— START OF Text section —

My parents met when they both served in the United States Air Force. After a whirlwind four-month courtship, they were married at the end of July in 1974. Before her honorable discharge, my mother could be found, at nine months pregnant, waddling across airplane wings while toting a large toolbox as she worked fixing military aircraft. As my father finished up his service to his country, he sent my mother far from her home in California to live with his family in Pennsylvania.

My dad eventually joined her, and they made a life together in a quiet town on the New York/Pennsylvania border. I was the fourth of five eventual children, though one of my brothers died in infancy. When I was 6, my father took a dangerous job as a federal agent. He left my mother and us kids behind and went down south to do his training. I can’t in all honesty tell you how long he was there for. At that age, I couldn’t have differentiated between two weeks or two years. I know he wrote us letters and sent us gifts, telling us all about how hard he was working and how much he missed us.

While he was gone, my mother set about selling most everything we owned, including our house. We were leaving everything and everyone I knew behind and moving out west. My youngest brother was only 3 (almost 4) at the time, and I remember being jealous that he got to sit up front with my mother and my aunt, while the rest of us kids (plus my older male cousin) hopped in the back of a pickup truck with what was left of our belongings and drove across the country. We would be staying with my mother’s family in California while my dad finished his training, and then we’d be moving on to our new life somewhere in southern Texas.

— END OF Text section —
— START OF Dataset records —

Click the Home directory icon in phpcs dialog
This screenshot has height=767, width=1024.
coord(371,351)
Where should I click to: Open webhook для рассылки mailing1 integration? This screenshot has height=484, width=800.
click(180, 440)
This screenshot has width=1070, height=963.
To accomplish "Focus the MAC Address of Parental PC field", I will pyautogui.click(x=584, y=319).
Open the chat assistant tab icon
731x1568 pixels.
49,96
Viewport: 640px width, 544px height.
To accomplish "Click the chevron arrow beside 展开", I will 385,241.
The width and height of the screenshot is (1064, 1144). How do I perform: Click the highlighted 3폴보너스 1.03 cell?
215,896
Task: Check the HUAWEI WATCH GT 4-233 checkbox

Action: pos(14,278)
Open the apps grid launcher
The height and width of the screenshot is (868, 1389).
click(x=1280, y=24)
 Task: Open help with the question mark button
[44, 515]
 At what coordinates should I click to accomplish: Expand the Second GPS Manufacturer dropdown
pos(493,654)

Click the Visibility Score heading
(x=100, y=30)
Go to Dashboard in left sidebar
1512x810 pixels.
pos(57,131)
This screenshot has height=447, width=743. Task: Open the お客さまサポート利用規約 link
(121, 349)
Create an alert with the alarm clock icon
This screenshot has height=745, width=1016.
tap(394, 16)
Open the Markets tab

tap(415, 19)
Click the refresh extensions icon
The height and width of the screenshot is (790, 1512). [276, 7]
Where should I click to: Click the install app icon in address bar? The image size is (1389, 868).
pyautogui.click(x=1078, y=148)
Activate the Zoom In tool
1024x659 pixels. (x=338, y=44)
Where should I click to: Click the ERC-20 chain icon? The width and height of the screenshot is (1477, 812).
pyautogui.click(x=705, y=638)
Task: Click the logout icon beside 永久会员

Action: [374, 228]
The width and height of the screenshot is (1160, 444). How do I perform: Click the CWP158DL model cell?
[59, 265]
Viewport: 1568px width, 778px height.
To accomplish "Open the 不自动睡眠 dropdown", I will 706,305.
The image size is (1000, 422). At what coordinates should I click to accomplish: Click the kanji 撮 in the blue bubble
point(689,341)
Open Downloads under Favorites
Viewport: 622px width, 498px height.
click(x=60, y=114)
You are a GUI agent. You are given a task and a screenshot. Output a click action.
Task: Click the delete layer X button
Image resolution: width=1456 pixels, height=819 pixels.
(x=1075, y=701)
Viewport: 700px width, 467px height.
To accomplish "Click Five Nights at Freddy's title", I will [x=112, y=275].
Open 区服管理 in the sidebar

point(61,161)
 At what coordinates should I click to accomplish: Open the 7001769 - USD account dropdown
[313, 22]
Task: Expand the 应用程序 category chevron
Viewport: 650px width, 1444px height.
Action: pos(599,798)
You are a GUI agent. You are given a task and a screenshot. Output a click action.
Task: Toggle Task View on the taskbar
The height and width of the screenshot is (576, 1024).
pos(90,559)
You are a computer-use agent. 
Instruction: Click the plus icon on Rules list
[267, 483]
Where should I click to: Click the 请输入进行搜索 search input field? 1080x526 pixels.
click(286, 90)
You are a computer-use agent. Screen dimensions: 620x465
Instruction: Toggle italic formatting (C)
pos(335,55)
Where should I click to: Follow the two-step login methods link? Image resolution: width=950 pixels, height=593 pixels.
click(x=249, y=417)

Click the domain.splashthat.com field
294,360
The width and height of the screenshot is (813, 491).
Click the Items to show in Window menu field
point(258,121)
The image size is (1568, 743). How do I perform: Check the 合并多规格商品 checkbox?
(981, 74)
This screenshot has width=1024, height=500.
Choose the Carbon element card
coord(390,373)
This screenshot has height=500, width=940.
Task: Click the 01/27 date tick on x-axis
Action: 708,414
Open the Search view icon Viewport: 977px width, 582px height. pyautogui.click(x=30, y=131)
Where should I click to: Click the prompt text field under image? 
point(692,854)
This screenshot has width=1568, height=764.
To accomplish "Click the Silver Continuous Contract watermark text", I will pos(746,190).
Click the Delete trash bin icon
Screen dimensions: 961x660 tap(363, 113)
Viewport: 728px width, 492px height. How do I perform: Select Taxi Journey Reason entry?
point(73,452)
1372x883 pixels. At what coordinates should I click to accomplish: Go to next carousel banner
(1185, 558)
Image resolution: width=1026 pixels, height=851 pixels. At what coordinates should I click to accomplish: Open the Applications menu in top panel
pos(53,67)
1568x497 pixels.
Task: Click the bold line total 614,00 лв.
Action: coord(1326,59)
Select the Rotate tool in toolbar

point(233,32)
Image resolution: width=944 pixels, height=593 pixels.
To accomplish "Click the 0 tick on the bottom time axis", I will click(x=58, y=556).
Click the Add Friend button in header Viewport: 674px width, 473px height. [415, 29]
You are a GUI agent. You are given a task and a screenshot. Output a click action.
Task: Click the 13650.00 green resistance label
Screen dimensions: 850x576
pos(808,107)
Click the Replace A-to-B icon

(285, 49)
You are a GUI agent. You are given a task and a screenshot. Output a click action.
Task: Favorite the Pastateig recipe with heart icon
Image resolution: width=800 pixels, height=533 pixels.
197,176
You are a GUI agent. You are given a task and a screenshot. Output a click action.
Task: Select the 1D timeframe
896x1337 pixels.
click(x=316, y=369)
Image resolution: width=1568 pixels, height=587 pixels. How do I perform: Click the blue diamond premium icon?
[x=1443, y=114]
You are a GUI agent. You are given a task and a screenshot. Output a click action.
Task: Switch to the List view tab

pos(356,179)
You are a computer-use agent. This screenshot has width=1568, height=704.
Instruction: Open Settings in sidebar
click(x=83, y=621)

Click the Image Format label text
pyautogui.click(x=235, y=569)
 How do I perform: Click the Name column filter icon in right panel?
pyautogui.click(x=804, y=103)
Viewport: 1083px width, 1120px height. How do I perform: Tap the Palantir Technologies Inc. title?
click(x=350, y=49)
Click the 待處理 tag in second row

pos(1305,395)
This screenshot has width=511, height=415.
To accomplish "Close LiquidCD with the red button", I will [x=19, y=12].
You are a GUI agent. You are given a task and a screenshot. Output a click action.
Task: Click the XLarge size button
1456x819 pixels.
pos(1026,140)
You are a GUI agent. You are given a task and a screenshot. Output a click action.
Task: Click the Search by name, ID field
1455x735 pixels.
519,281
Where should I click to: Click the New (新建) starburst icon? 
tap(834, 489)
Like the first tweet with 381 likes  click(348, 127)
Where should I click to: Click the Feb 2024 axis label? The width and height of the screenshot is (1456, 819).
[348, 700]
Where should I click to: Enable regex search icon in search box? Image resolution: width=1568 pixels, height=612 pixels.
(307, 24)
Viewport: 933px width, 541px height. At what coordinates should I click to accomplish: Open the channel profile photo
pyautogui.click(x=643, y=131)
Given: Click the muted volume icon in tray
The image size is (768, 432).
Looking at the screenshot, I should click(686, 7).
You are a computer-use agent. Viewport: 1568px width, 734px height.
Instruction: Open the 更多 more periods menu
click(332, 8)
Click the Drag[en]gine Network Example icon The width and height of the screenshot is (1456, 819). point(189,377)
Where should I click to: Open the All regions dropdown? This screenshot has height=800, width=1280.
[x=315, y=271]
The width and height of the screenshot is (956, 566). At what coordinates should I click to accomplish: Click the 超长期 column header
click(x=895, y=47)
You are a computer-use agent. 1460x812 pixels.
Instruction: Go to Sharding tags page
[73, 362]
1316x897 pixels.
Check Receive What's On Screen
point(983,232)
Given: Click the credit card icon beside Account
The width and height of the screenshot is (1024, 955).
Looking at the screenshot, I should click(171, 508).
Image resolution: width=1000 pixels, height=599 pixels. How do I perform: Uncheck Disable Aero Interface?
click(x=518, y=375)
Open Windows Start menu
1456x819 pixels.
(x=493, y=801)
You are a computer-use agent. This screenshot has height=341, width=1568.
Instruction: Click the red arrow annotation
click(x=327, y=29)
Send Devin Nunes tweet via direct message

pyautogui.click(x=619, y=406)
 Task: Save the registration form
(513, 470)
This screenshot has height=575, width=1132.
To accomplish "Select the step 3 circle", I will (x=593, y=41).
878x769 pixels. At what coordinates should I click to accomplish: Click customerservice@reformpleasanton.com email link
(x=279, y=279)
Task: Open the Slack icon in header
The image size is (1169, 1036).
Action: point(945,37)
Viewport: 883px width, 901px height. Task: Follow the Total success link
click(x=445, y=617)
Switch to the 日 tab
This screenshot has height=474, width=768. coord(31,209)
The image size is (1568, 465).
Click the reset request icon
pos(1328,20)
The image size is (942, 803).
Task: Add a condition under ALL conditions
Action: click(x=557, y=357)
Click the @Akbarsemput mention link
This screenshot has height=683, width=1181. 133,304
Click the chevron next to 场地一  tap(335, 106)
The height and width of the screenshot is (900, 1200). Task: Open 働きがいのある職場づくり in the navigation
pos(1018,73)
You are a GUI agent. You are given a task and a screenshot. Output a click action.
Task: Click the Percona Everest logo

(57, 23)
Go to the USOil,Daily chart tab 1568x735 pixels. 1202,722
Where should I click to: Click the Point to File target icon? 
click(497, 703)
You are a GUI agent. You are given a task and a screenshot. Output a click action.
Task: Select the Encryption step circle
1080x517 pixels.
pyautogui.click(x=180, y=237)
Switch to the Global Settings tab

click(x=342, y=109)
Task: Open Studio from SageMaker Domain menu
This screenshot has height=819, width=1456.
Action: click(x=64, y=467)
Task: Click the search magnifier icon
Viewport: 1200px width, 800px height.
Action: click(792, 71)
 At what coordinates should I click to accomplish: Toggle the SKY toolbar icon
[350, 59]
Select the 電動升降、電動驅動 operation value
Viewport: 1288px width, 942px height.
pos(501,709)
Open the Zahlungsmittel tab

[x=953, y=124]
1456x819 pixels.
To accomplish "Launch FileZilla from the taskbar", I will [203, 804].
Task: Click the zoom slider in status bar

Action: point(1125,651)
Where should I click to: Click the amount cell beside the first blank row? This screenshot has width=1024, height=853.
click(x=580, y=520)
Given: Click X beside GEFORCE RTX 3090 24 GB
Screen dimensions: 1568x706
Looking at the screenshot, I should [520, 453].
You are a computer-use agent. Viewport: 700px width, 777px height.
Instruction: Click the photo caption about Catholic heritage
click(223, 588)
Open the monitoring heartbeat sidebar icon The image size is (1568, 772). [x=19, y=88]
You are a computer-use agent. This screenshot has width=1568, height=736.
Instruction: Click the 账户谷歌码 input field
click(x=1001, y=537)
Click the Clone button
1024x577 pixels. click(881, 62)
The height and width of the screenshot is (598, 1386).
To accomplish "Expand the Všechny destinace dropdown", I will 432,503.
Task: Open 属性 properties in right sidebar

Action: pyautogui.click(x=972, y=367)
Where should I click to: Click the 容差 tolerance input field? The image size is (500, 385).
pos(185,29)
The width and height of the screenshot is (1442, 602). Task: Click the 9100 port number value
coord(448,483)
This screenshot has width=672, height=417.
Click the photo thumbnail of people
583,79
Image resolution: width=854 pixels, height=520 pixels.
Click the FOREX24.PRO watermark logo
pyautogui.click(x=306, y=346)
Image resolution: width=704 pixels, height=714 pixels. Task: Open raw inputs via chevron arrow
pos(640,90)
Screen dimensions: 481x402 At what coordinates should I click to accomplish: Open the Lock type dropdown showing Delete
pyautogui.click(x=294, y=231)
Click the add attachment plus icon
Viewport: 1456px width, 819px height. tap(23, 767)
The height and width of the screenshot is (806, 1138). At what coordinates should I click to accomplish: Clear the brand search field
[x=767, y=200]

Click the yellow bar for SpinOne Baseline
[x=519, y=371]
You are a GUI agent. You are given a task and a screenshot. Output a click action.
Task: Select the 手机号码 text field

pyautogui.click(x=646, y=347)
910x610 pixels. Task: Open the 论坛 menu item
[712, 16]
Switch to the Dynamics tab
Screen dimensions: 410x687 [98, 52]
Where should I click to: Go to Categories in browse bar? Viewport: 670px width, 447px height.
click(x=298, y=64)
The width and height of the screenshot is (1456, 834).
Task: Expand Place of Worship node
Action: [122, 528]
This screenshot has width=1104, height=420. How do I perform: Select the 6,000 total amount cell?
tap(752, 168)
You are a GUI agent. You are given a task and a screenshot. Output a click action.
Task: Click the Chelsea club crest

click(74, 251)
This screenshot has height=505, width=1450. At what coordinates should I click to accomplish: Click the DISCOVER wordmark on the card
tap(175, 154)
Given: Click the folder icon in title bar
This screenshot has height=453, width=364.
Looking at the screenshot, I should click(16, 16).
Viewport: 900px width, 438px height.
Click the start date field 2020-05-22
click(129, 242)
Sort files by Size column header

— END OF Dataset records —

● **Work to complete**:
1. Transcribe the stretch of the passage about the family's move from "My parents met" through "family in Pennsylvania.".
2. Extract every line of the records that contains the string "dropdown", matching its case exactly.
These records are unrelated to the passage about the family's move.

● **Set of answers**:
1.
My parents met when they both served in the United States Air Force. After a whirlwind four-month courtship, they were married at the end of July in 1974. Before her honorable discharge, my mother could be found, at nine months pregnant, waddling across airplane wings while toting a large toolbox as she worked fixing military aircraft. As my father finished up his service to his country, he sent my mother far from her home in California to live with his family in Pennsylvania.

2.
 At what coordinates should I click to accomplish: Expand the Second GPS Manufacturer dropdown
To accomplish "Open the 不自动睡眠 dropdown", I will 706,305.
 At what coordinates should I click to accomplish: Open the 7001769 - USD account dropdown
Where should I click to: Open the All regions dropdown? This screenshot has height=800, width=1280.
To accomplish "Expand the Všechny destinace dropdown", I will 432,503.
Screen dimensions: 481x402 At what coordinates should I click to accomplish: Open the Lock type dropdown showing Delete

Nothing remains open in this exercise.